From 0dbc7e5bee44c0a32264d931a7a6e13ec7392ab6 Mon Sep 17 00:00:00 2001
From: Awni Hannun <awni@apple.com>
Date: Fri, 21 Nov 2025 13:28:15 -0800
Subject: [PATCH] Centralize NAX condition (#2811)

---
 mlx/backend/metal/CMakeLists.txt              |   8 --
 mlx/backend/metal/device.h                    |  17 ++-
 mlx/backend/metal/kernels/CMakeLists.txt      |  16 ++-
 mlx/backend/metal/matmul.cpp                  | 117 ++++++---------
 mlx/backend/metal/quantized.cpp               | 134 +++++++-----------
 .../metal/scaled_dot_product_attention.cpp    |  34 ++---
 6 files changed, 135 insertions(+), 191 deletions(-)
diff --git a/mlx/backend/metal/CMakeLists.txt b/mlx/backend/metal/CMakeLists.txt
index 111975709..3cfd0b22b 100644
--- a/mlx/backend/metal/CMakeLists.txt
+++ b/mlx/backend/metal/CMakeLists.txt
@@ -121,14 +121,6 @@ if(NOT MLX_METAL_PATH)
   set(MLX_METAL_PATH ${CMAKE_CURRENT_BINARY_DIR}/kernels/)
 endif()
 
-if((MLX_METAL_VERSION GREATER_EQUAL 400) AND (MACOS_SDK_VERSION GREATER_EQUAL
-                                              26.2))
-  set(MLX_ENABLE_NAX TRUE)
-  target_compile_definitions(mlx PRIVATE MLX_ENABLE_NAX)
-else()
-  set(MLX_ENABLE_NAX FALSE)
-endif()
-
 add_subdirectory(${CMAKE_CURRENT_SOURCE_DIR}/kernels)
 
 target_compile_definitions(mlx
diff --git a/mlx/backend/metal/device.h b/mlx/backend/metal/device.h
index 746fbc088..564d15a9b 100644
--- a/mlx/backend/metal/device.h
+++ b/mlx/backend/metal/device.h
@@ -265,14 +265,19 @@ Device& device(mlx::core::Device);
 
 std::unique_ptr<void, std::function<void(void*)>> new_scoped_memory_pool();
 
-#ifdef MLX_ENABLE_NAX
-
 inline bool is_nax_available() {
-  static bool is_nax_available_ =
-      metal::device(mlx::core::Device::gpu).get_architecture_gen() >= 17;
+  auto _check_nax = []() {
+    bool can_use_nax = false;
+    if (__builtin_available(
+            macOS 26.2, iOS 26.2, tvOS 26.2, visionOS 26.2, *)) {
+      can_use_nax = true;
+    }
+    can_use_nax &=
+        metal::device(mlx::core::Device::gpu).get_architecture_gen() >= 17;
+    return can_use_nax;
+  };
+  static bool is_nax_available_ = _check_nax();
   return is_nax_available_;
 }
 
-#endif // MLX_ENABLE_NAX
-
 } // namespace mlx::core::metal
diff --git a/mlx/backend/metal/kernels/CMakeLists.txt b/mlx/backend/metal/kernels/CMakeLists.txt
index 5215fb346..bfbbfd799 100644
--- a/mlx/backend/metal/kernels/CMakeLists.txt
+++ b/mlx/backend/metal/kernels/CMakeLists.txt
@@ -9,13 +9,17 @@ set(BASE_HEADERS
     utils.h)

- [The request]: Render the patch's summary line "6 files changed, 135 insertions(+), 191 deletions(-)" in Spanish.

- [Extracted material]:
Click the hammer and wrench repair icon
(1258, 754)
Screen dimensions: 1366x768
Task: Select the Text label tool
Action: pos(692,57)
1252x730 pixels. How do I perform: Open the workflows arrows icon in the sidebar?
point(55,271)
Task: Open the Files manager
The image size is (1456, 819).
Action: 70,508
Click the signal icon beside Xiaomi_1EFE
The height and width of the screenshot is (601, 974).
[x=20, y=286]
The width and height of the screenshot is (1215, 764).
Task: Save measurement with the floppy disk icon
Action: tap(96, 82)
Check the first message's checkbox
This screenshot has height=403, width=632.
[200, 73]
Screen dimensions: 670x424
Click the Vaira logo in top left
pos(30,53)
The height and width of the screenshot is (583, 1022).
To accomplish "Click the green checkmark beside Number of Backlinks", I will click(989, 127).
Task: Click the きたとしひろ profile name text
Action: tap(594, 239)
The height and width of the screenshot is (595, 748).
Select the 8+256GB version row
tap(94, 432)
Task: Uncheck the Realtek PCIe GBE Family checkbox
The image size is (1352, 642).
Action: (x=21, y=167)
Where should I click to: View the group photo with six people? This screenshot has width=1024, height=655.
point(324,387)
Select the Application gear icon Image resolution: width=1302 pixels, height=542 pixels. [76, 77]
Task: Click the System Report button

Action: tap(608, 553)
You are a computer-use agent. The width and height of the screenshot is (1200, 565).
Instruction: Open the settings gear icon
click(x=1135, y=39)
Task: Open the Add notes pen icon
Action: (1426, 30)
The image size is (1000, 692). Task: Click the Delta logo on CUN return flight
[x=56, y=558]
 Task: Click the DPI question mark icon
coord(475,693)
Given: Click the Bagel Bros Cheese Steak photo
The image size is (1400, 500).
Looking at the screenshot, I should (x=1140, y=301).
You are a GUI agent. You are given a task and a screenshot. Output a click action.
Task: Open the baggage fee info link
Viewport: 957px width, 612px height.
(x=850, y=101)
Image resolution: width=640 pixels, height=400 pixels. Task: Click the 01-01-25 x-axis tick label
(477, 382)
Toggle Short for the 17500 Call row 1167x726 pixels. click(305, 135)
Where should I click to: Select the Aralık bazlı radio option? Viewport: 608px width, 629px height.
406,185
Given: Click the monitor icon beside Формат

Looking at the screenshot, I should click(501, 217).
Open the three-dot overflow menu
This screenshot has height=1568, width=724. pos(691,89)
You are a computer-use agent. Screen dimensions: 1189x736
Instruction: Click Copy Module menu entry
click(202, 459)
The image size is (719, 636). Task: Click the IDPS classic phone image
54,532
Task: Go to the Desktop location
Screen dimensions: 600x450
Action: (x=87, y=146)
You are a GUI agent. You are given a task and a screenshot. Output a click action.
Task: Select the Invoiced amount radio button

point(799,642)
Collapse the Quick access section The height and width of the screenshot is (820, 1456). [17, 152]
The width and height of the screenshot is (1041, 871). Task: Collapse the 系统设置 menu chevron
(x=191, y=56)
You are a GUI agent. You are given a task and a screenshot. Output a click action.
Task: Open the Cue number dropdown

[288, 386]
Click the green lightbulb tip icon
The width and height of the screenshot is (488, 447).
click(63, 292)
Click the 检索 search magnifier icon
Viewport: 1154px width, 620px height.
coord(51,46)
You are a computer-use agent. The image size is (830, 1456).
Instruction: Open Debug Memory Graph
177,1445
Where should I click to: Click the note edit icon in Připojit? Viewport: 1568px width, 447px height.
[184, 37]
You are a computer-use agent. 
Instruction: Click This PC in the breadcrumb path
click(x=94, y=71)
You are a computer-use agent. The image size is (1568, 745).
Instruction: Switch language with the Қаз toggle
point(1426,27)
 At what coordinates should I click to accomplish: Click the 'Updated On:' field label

- [Written solution]: 6 archivos modificados, 135 inserciones(+), 191 eliminaciones(-)